======== Source extract ========

Recovery Coaching

Recovery Coach Services

As a Certified Recovery Coach and Certified Life Coach, Jo coaches individuals throughout their journey in recovery to live full, dynamic, and happy lives.

Individual and Group Coaching

The approach is based on the individual’s goals and choices and includes learning self-coaching skills to use for a lifetime.

Contact Jo at 802 229 5256 or for a free coaching strategy session. Jo will coach you for 30 minutes and then we’ll stop. Then we’ll determine if we are a match and whether you would like to proceed with coaching.

Payment is based on a sliding fee scale.

Recovery Coach Trainer

Jo provides individual, group, and organizational training to Recovery Coaches.

She has trained over 250 recovery coaches in Vermont, designing curriculum and teaching over ten 5-day Recovery Coach Academies for Friends of Recovery, VT.

For information on how Jo can support you cadre of recovery coaches contact 802 229 5256,

The Recovery Coach Non-Negotiable Core Principles

People in recovery are seeing extraordinary benefits from peers, faith based leaders and support systems that use the Coaching approach to recovery.

Recovery coaching is changing the dialogue about how we talk about addictions and what is realistically possible. Thus, Recovery Coaching has the potential to really change the way we think about addiction, how we intervene, the way we define it and the scope of the problem.

Core values and principles we raise up as non-negotiable are as follows:

Principle #1. A person in recovery is whole and complete in the present moment, just the way they are, without having to be fixed.

We reject the idea that people are broken and incomplete and not okay. We see each individual with the capacity to learn, grow, embrace wellness as they define it, and find solutions to their dilemmas.

======== Given data ========

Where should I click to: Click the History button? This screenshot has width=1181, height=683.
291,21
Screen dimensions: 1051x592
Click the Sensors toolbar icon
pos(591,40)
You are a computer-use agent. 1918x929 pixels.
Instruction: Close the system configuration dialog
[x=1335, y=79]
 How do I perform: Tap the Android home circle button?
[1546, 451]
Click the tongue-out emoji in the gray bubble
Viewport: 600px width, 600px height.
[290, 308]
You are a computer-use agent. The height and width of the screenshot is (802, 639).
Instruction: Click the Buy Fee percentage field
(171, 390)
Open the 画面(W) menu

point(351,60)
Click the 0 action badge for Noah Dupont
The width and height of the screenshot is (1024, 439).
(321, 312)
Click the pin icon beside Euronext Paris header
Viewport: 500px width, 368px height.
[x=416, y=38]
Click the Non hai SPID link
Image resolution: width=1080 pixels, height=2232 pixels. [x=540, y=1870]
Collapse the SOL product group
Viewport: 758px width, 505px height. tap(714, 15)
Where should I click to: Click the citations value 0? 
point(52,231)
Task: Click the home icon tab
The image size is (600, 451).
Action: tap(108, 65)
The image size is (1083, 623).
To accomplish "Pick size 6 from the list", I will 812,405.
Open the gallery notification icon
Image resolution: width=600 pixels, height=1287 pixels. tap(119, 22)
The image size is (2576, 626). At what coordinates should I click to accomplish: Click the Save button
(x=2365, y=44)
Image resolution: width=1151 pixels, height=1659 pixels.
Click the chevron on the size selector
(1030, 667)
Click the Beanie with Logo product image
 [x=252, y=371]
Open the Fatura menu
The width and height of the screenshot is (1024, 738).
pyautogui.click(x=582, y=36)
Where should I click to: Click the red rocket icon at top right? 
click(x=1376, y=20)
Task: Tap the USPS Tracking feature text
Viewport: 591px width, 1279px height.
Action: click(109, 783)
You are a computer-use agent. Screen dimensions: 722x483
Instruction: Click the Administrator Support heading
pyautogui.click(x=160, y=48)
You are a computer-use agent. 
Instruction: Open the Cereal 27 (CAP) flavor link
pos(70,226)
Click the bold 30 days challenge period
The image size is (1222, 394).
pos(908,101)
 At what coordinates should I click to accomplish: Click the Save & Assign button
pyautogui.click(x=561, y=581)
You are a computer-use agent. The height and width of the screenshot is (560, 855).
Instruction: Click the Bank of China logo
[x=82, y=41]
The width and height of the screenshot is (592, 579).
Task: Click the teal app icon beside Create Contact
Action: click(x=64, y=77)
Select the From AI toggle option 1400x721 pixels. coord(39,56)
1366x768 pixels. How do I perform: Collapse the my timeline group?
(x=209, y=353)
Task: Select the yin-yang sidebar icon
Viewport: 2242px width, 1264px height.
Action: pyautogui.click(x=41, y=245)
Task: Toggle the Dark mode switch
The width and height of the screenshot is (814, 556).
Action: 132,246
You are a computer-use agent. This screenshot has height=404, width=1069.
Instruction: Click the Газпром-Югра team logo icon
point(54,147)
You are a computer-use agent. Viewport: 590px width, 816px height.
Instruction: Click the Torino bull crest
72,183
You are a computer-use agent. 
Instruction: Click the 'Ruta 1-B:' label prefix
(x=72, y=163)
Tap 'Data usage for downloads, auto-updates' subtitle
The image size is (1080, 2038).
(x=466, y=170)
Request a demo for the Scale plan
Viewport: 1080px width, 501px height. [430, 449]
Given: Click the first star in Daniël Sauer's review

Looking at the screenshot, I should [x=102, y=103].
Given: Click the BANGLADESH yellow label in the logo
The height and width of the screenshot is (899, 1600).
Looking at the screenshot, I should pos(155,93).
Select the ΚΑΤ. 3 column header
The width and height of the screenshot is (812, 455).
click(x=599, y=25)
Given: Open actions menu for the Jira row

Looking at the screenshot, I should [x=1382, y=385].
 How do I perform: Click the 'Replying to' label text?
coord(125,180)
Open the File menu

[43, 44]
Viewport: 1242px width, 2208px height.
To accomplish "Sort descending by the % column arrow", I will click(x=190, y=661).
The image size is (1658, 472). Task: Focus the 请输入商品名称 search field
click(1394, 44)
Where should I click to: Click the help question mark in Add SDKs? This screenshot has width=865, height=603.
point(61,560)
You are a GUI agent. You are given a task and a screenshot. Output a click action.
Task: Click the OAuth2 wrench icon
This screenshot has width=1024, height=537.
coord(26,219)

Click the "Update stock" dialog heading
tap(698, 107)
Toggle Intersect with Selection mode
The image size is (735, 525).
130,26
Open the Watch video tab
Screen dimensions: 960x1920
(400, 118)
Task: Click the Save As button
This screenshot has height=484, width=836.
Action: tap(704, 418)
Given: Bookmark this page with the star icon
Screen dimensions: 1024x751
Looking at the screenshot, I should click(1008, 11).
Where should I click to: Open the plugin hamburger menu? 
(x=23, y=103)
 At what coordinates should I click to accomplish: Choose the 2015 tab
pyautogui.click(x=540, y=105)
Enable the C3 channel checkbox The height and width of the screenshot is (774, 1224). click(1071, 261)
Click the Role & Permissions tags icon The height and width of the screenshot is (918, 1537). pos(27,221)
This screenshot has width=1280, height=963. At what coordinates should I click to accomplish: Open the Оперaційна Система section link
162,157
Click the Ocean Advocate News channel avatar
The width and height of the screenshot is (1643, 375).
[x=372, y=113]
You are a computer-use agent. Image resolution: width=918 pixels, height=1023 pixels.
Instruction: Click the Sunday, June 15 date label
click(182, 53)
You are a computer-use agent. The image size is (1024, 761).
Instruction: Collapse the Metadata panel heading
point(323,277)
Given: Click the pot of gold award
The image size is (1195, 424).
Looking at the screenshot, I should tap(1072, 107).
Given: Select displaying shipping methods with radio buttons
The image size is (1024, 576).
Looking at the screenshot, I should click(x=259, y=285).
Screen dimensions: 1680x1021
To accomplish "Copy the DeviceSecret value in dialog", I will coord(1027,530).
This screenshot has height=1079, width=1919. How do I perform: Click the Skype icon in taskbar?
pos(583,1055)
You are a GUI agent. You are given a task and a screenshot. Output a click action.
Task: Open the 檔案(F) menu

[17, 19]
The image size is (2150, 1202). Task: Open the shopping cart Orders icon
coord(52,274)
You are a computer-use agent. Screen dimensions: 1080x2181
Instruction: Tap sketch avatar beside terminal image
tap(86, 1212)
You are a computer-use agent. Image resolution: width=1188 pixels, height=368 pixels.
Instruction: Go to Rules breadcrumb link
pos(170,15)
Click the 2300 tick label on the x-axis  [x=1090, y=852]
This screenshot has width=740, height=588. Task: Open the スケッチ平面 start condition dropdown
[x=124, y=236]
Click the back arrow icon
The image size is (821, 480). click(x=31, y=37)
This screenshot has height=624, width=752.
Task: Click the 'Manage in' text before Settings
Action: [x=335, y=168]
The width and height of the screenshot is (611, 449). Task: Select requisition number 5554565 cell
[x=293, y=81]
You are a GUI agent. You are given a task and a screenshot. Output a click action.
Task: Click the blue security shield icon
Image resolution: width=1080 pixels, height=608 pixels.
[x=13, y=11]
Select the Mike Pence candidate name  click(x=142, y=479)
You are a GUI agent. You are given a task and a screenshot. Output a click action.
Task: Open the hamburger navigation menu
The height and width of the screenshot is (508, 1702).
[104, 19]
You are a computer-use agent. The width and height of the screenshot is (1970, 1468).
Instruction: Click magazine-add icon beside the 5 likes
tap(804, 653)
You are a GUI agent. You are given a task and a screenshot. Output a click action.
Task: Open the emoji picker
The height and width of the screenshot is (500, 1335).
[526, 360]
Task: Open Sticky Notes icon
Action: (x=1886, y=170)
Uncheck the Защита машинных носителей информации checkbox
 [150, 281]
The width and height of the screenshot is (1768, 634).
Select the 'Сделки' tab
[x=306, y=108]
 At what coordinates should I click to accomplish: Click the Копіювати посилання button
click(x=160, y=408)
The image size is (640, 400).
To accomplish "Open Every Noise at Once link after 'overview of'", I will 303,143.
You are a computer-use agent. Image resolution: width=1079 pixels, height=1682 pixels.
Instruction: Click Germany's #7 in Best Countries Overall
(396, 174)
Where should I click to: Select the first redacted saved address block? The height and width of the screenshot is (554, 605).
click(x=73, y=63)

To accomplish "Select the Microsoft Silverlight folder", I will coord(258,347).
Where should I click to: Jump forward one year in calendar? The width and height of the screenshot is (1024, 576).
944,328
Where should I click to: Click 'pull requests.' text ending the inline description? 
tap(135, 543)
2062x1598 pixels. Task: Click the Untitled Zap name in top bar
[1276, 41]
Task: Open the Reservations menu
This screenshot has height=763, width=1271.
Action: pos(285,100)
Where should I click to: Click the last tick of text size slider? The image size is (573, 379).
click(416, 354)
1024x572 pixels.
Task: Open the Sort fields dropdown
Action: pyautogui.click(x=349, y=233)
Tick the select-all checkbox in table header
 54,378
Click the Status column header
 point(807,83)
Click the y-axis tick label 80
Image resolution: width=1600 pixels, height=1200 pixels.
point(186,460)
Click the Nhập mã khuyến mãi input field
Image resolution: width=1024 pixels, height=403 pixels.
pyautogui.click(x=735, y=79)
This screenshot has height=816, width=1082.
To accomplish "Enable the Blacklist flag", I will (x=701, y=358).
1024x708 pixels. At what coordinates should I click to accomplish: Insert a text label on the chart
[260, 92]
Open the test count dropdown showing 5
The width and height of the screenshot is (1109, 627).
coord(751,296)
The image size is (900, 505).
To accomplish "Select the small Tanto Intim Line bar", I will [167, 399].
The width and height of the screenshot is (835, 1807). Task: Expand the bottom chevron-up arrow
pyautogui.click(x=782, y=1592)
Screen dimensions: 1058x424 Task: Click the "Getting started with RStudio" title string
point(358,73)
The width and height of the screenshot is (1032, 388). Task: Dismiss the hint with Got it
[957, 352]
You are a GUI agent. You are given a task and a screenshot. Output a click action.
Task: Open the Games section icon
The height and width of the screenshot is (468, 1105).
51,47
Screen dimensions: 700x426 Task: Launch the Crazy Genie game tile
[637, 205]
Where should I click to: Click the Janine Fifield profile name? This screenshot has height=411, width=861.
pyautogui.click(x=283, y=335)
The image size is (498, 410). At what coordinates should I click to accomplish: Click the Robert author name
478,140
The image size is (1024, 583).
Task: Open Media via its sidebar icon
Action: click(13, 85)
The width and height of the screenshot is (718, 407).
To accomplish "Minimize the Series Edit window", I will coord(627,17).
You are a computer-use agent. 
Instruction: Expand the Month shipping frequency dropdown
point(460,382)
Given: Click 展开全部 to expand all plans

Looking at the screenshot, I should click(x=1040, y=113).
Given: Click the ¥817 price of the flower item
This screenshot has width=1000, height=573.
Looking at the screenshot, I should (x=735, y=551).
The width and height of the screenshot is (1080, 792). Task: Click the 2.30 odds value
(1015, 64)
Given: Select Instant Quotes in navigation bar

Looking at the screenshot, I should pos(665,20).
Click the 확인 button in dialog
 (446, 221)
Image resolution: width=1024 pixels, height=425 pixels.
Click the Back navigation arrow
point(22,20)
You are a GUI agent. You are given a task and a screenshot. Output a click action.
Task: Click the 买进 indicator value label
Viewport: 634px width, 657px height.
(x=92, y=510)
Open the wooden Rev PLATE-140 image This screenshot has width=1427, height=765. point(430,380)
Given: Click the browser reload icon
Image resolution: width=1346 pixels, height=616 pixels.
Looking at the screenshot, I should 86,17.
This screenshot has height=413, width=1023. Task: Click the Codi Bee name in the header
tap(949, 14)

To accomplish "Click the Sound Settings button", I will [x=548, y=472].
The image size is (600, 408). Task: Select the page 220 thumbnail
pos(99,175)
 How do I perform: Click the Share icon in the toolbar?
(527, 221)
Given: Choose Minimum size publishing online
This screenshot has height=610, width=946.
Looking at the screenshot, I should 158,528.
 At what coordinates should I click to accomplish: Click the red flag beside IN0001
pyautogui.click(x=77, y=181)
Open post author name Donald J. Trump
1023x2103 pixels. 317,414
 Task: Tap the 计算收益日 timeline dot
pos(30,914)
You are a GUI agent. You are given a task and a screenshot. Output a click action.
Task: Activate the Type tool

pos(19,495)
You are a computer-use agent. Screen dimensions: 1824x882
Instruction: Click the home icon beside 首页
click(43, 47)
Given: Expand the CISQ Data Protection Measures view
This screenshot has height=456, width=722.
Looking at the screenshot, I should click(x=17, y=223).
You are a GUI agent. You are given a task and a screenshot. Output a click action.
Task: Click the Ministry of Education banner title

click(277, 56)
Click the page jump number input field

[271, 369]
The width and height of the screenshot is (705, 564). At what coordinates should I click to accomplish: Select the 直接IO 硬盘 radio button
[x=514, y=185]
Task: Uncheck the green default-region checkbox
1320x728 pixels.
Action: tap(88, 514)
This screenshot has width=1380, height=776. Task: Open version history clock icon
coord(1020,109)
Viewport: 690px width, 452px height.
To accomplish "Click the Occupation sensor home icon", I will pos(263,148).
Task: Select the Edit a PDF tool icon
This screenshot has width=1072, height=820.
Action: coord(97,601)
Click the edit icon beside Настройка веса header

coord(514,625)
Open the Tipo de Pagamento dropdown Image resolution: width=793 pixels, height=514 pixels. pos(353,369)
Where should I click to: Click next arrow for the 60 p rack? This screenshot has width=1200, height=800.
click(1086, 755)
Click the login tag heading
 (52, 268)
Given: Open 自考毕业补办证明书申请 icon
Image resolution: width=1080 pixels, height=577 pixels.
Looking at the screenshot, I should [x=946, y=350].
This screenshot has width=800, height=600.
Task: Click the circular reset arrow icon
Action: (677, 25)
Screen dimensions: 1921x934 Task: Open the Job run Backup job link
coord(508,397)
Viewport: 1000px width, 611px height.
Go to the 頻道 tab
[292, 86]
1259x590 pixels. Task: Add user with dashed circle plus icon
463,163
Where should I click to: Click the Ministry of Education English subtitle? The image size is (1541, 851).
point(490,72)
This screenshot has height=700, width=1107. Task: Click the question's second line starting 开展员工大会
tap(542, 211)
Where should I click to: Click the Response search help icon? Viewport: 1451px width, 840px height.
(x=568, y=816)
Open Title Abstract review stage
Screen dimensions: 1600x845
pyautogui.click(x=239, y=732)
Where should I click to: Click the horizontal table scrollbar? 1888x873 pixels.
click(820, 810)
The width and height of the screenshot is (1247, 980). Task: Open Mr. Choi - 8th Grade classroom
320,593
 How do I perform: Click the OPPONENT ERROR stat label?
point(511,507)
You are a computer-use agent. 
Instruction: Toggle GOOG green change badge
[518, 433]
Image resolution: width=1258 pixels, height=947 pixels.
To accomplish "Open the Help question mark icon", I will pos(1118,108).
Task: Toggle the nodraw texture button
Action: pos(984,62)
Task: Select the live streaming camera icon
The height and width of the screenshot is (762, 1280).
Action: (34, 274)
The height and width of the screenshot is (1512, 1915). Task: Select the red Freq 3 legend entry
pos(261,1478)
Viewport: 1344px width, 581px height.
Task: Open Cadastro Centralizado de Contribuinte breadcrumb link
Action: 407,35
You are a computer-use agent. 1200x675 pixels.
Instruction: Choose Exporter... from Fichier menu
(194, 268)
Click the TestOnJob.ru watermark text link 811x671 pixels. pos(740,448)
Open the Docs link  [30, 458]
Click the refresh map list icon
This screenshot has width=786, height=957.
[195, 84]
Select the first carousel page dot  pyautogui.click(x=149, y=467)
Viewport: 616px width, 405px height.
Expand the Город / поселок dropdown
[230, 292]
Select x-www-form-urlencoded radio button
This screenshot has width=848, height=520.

========

* [Tasks to perform]:
1. Answer these questions using the recovery coaching page.
(a) How long does Jo coach during the free coaching strategy session?
(b) On what basis is payment for coaching set?
(c) How many recovery coaches has Jo trained in Vermont?
2. Pick up the recovery coaching page after its last sentence and continue it in the same style.
The records are not required for any of the work that follows.

* [Task-by-task results]:
1.
(a) 30 minutes.
(b) A sliding fee scale.
(c) Over 250.

2.
In truth, more people have recovered without specialized treatment. 4 out of 5 people will never get help from the specialty provider. In fact, a seasoned long-time recovery support specialist in Vermont, working with addicts and alcoholics for over 30 years, proclaims that he has seen more movement and change in people with coaching, than all of the combined treatments, supports and systems of care put together. That is a powerful observation!

Why? Because the individual gets to choose, stigma does not exist in the eye of the coach, and they are not judged. Instead with coaching they raise up their interests, talents, strengths and passions and begin to choose a positive life with a strong vision and a goal plan to take baby steps to reach big achievements in their lives. It is a strength-based approach to seeing themselves and their life. They are the subject of their own learning and choices.

Principle #2. An individual recovers at his/her own pace.

We recover at our own pace, not the pace of the coach, sponsor or counselor.

Principle #3. People have the insight to direct their recovery from addictions and mental illness.

They can and do live fulfilling lives, self-defined with a Wellness plan. One of the most common beliefs by professionals in the addictions field is that people are in denial. That people don’t have capacity to see or direct himself or herself towards recovery. Addition is this constant avoidance of the present moment and that comes from a whole lot of traditions and perspectives.

The concept of denial or inability to have insight or that your life is unmanageable is deficit based. In a strength-based approach to life, the person in recovery consistently gains hope and begins to see clearly that they can change.

Principle #4 The person in recovery always sets the tone, goals and objectives of recovery and it is up to then to define what they are.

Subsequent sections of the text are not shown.